I've been traveling with John Morgan this week in WV for his seminars. I was walking down to breakfast in our hotel and there was a sleepy man making his way back to his room holding a danish and coffee. For a moment I saw him as a little boy shuffling into the kitchen in crumpled jammies and his mother asking him if he wanted jelly on his toast. What a sweet little boy you were, I thought as I passed him. And here he is, middle-aged. How quickly life happens.
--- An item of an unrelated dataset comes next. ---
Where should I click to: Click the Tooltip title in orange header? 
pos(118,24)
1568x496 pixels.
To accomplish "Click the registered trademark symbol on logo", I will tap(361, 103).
I have a dear friend whose mother has passed away. Even though it was expected after an illness, and she has a v. strong spiritual foundation, there's something so permanent about death. It's inevitable, we're all going to do it one day. Still. It makes me think about the intangibles and the lovelies and the sweetnesses. Someone once said that you don't lose anyone or anything, they are being returned to where they came from. From that perspective, all we can really say is thank you for however much time we were given for the priviledge of having them in our lives.
A couple years ago I was waiting for a friend on a bench outside the tea room in Shepherdstown. It was a perfect spring day; clear and sunny but not too warm. At the time I was reading Bruce Lipton's Biology of Belief. He was explaining how our souls are broadcasting a signal like a TV station, and our bodies are like a TV. When the TV dies, we are still broadcasting our signal, we just don't have the physical vehicle to express it. As I was reading this, I thought about my friend Dar who had cancer, and whom I just adored. Just then a breeze blew through the pear tree above me, and showered me with pear blossoms. It was the most GLORIOUS sensation. So sweet. I felt a love for her wrap around me and time stopped and eternity was a second. But I knew. I knew she was going to die, and soon. That experience of absolute presence overwhelmed my grief and sadness. My heart was so full of gratitude for all that she meant to me and still does. Because after everything, what's left is the LOVE. And when we allow that to expand and fill our hearts, there is room for nothing else.
The picture above is from a hardware store across the street from where I stayed in Huntington. We get reminders everywhere. LOVE, :-) H.